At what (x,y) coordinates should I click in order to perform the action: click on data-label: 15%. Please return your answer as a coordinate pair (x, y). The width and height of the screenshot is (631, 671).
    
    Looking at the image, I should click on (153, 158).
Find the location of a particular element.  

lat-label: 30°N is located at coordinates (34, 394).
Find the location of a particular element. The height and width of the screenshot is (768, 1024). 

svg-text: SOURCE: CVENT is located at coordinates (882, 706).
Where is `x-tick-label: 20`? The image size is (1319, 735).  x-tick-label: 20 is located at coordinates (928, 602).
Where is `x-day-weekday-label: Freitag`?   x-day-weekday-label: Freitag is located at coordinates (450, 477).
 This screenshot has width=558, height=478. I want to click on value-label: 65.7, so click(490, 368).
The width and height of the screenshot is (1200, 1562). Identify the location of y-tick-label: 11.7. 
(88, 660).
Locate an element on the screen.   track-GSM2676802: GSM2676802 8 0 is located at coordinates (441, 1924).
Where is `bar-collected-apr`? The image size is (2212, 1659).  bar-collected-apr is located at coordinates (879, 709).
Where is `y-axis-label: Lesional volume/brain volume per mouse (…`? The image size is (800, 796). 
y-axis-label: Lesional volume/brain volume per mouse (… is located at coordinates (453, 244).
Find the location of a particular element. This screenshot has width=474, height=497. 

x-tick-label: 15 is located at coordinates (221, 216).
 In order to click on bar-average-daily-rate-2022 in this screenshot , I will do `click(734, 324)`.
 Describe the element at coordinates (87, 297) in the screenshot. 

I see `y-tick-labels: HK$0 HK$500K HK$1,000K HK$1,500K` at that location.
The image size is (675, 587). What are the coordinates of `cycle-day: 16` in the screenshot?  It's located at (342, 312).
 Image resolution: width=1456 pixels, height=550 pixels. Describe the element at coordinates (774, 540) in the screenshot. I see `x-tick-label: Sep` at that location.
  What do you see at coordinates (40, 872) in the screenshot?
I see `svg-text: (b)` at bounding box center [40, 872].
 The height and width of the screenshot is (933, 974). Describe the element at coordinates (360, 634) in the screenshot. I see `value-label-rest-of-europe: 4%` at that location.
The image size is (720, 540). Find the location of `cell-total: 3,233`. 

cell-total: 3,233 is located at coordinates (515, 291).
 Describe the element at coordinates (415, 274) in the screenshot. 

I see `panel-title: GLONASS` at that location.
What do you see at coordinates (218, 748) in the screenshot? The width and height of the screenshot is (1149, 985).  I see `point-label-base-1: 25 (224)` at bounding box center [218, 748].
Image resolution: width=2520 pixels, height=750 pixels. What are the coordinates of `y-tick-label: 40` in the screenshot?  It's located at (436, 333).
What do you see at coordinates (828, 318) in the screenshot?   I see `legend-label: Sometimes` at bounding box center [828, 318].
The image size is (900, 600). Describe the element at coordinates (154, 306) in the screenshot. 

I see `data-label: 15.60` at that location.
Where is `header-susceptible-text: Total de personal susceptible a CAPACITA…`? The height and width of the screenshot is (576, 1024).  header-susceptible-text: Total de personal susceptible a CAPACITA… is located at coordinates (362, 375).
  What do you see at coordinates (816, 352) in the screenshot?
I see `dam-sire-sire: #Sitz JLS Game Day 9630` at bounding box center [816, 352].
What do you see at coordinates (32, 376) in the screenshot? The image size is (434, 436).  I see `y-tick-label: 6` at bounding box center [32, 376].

━━━━━━━━

Update the material starting with the first line and going on through the line with "coordinates (928, 602).", replacing "particular" with "specific" and leaving everything else unchanged.

__OUTPUT__:
At what (x,y) coordinates should I click in order to perform the action: click on data-label: 15%. Please return your answer as a coordinate pair (x, y). The width and height of the screenshot is (631, 671).
    
    Looking at the image, I should click on (153, 158).
Find the location of a specific element.  

lat-label: 30°N is located at coordinates (34, 394).
Find the location of a specific element. The height and width of the screenshot is (768, 1024). 

svg-text: SOURCE: CVENT is located at coordinates (882, 706).
Where is `x-tick-label: 20`? The image size is (1319, 735).  x-tick-label: 20 is located at coordinates (928, 602).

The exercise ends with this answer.